### EXERCISE DESCRIPTION:
Lay out the rows as a Markdown table with the columns No. and Text, omitting blank lines. Begin at the line that contains "Task: Click the Link layers icon" and stop after the line that contains "point(236,294)".

### EXTRACTED MATERIAL:
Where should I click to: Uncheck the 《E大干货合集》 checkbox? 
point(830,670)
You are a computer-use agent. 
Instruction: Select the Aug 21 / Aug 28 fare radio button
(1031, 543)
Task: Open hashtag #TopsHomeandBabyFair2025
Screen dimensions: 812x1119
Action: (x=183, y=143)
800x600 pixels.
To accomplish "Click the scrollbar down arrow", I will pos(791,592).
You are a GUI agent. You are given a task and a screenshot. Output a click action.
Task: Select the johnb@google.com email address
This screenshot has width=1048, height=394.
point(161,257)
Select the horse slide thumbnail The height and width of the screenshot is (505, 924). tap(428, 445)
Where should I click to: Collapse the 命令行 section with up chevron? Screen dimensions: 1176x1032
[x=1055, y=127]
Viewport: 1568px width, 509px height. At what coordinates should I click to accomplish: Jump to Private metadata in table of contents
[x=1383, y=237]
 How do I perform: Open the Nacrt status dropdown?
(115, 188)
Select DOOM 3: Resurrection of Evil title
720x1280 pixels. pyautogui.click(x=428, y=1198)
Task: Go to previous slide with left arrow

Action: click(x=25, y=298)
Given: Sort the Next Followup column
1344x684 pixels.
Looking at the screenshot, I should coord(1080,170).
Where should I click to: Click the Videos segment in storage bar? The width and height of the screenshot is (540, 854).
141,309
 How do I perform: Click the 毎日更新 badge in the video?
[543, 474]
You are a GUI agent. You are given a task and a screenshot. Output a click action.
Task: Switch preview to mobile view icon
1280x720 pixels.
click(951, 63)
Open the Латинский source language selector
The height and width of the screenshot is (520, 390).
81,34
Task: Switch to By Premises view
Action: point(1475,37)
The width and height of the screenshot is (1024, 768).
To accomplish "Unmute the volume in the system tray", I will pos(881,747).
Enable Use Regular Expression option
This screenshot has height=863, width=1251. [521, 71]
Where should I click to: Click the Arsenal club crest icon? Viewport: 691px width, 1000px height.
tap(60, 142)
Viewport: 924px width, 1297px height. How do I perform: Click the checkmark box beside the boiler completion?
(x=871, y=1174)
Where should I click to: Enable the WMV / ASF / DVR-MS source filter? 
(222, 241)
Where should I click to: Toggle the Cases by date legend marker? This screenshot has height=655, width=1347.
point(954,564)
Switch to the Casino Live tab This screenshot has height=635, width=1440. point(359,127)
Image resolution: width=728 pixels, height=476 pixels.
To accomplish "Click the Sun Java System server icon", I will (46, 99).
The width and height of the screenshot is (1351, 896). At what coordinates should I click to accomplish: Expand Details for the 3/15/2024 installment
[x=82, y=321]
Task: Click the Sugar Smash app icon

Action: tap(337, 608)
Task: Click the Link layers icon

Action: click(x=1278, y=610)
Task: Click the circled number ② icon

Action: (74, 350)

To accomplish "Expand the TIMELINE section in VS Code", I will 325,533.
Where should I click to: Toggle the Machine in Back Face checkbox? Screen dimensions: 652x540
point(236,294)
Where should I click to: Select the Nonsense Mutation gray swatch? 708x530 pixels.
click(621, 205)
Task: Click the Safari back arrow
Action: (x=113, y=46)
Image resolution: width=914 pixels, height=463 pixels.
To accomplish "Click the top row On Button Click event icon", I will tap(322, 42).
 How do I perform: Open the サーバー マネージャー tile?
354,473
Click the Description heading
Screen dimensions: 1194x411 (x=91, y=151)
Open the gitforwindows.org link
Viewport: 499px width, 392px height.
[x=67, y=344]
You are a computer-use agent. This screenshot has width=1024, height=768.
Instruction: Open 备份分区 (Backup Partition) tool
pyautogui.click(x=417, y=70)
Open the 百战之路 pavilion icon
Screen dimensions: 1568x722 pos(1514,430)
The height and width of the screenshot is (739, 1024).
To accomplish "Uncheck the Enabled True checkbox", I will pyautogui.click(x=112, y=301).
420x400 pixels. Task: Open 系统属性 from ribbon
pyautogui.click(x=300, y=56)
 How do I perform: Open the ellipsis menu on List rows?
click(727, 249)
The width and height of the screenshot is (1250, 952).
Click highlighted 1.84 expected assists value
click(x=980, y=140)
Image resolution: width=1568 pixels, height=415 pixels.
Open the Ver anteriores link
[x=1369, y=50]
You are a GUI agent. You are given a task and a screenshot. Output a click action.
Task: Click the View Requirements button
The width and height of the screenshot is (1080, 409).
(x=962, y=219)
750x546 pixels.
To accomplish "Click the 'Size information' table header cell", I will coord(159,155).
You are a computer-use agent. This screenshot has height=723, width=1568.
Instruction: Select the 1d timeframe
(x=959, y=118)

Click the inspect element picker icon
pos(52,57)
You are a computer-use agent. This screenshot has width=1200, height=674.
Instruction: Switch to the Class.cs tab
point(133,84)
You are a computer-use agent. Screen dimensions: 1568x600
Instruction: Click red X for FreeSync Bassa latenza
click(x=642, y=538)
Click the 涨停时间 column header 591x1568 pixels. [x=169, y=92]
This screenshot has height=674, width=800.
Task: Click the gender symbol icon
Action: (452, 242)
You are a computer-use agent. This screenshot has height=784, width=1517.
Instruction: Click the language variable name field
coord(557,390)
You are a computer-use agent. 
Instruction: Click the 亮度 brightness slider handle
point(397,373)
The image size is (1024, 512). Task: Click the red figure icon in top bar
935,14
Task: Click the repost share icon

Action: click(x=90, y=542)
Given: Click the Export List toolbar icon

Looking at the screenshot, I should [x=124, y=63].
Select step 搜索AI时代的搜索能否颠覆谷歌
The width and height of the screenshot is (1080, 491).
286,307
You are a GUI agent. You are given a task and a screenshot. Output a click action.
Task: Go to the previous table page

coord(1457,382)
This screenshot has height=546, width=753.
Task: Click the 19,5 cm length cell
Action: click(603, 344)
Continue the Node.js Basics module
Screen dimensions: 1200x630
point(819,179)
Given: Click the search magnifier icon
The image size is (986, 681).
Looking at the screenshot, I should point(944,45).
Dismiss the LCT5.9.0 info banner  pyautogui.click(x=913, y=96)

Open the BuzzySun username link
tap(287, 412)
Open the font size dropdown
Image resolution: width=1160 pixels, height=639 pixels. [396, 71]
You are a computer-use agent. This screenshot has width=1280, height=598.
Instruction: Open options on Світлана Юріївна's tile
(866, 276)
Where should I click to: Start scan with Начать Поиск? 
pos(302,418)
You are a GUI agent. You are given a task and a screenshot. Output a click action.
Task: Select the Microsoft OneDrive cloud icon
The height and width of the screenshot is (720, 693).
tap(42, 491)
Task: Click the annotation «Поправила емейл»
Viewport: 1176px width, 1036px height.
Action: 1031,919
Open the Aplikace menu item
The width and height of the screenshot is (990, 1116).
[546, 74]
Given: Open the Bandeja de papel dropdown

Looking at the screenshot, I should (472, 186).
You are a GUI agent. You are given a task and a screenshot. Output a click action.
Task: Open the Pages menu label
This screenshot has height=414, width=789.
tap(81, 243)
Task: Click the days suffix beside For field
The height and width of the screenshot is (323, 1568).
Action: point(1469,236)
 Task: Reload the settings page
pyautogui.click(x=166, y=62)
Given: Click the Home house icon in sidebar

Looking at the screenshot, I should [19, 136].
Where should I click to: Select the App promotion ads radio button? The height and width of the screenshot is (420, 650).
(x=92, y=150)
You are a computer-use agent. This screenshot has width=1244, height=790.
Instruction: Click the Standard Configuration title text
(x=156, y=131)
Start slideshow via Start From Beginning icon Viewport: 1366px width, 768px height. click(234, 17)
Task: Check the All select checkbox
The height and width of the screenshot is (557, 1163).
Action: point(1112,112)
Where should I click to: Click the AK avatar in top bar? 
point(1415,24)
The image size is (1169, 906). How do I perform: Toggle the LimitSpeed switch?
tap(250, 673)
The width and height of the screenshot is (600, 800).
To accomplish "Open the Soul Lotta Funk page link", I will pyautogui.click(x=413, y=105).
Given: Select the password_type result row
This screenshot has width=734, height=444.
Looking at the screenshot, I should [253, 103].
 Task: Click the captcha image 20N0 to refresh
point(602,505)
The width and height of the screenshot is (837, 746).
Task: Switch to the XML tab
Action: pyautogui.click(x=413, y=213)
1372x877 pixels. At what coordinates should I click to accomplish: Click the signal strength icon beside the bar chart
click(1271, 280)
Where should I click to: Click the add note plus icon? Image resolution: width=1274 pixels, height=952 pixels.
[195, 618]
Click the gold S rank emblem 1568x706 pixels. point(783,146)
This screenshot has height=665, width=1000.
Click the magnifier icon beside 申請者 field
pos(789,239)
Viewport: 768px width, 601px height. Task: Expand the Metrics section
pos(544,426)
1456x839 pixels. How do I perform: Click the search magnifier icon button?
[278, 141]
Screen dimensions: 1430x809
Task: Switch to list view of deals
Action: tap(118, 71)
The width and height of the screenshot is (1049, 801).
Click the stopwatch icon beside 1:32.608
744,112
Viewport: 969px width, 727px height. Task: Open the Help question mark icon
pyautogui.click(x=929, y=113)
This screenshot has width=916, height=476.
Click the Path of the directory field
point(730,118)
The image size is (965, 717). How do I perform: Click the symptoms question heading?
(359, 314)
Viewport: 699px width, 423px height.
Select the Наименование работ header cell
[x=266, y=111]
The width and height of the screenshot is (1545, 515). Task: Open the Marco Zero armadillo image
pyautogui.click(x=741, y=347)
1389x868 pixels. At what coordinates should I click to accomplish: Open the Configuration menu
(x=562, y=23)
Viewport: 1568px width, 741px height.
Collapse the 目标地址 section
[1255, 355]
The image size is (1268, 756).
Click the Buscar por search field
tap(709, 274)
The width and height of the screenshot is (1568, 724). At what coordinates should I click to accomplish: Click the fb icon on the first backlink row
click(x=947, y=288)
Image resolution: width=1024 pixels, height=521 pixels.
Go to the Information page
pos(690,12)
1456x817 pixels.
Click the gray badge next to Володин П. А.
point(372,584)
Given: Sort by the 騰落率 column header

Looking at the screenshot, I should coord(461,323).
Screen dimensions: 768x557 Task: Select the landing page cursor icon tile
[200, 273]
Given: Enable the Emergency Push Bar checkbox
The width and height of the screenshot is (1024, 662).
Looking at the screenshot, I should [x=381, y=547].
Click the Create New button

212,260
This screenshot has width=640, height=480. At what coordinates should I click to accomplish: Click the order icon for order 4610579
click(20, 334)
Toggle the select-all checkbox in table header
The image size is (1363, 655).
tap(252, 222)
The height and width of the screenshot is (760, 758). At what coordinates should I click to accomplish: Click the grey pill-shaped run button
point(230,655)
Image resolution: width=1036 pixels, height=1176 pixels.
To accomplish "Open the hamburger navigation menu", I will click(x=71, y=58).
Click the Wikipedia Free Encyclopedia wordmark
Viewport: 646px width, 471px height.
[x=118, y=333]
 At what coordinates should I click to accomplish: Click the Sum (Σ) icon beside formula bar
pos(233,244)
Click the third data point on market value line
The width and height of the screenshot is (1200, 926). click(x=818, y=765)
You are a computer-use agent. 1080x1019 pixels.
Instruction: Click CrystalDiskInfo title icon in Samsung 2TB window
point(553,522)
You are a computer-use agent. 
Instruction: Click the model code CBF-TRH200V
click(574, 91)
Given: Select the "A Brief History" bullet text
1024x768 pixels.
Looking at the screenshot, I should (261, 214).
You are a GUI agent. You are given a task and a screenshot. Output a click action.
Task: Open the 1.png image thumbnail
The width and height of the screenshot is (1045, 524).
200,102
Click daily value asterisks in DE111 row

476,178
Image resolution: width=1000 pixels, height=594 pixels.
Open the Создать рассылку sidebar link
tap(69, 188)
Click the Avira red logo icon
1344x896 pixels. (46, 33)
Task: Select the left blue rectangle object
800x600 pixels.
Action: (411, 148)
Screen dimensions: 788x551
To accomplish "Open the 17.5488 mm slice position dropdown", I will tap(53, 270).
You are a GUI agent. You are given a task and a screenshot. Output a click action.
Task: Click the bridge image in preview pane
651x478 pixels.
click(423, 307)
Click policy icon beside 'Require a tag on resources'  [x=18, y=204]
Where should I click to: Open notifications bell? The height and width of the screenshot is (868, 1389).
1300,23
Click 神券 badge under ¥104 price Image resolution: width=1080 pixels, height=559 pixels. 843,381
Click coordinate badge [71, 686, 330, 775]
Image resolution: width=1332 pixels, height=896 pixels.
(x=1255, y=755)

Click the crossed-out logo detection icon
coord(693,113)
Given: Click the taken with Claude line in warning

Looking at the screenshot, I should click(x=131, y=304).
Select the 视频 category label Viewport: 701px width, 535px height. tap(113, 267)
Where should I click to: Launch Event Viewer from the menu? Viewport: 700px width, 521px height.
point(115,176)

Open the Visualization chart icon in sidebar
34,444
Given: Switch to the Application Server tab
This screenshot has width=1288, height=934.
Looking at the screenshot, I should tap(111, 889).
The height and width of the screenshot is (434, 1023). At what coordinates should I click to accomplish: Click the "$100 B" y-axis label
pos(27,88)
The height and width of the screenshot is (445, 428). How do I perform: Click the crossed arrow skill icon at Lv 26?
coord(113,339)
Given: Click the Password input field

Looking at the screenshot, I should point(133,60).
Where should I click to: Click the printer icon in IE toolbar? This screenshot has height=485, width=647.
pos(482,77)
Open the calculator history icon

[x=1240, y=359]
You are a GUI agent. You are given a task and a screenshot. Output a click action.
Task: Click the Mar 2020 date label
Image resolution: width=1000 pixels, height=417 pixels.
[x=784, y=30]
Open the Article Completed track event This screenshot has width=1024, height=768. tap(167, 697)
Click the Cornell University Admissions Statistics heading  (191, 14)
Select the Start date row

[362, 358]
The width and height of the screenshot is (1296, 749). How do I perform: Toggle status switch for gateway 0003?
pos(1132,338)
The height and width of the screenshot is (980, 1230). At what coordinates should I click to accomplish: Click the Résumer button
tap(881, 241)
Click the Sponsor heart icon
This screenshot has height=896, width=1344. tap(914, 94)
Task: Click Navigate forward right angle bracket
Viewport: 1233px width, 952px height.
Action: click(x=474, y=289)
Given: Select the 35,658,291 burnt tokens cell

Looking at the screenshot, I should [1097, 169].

### EXPECTED OUTPUT:
| No. | Text |
|---|---|
| 1 | Task: Click the Link layers icon |
| 2 | Action: click(x=1278, y=610) |
| 3 | Task: Click the circled number ② icon |
| 4 | Action: (74, 350) |
| 5 | To accomplish "Expand the TIMELINE section in VS Code", I will 325,533. |
| 6 | Where should I click to: Toggle the Machine in Back Face checkbox? Screen dimensions: 652x540 |
| 7 | point(236,294) |